» **RECORDS PROVIDED**:
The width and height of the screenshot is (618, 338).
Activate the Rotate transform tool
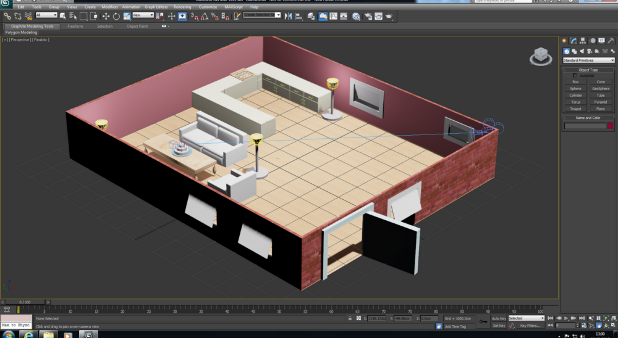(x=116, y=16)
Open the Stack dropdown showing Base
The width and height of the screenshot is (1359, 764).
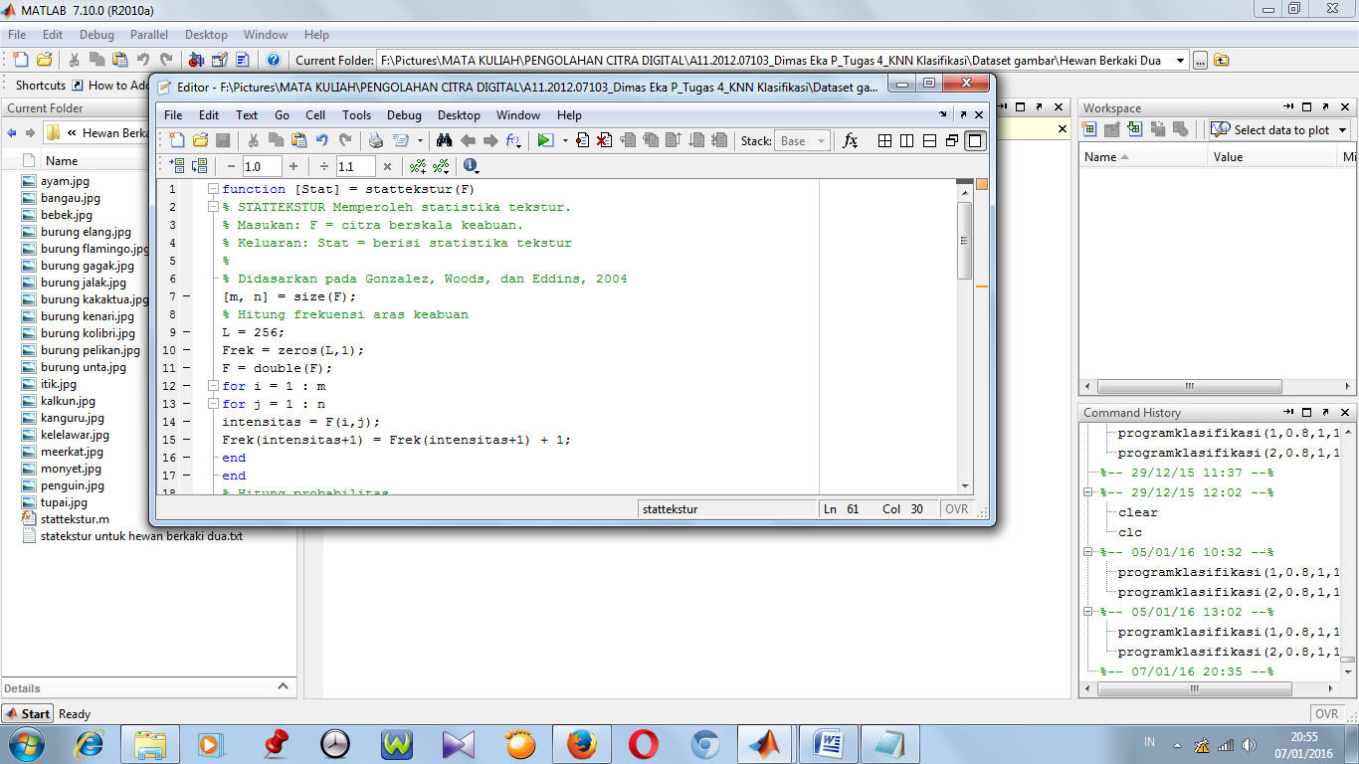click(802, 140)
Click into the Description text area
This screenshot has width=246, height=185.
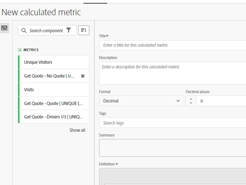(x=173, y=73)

» **WHAT YOU WILL DO**: Transcribe the whole listing exactly but exclude images.

» **SOLUTION FOR THIS EXERCISE**:
The width and height of the screenshot is (618, 338).
Activate the Rotate transform tool
(x=116, y=16)
Open the Stack dropdown showing Base
The width and height of the screenshot is (1359, 764).
click(802, 140)
Click into the Description text area
This screenshot has width=246, height=185.
(x=173, y=73)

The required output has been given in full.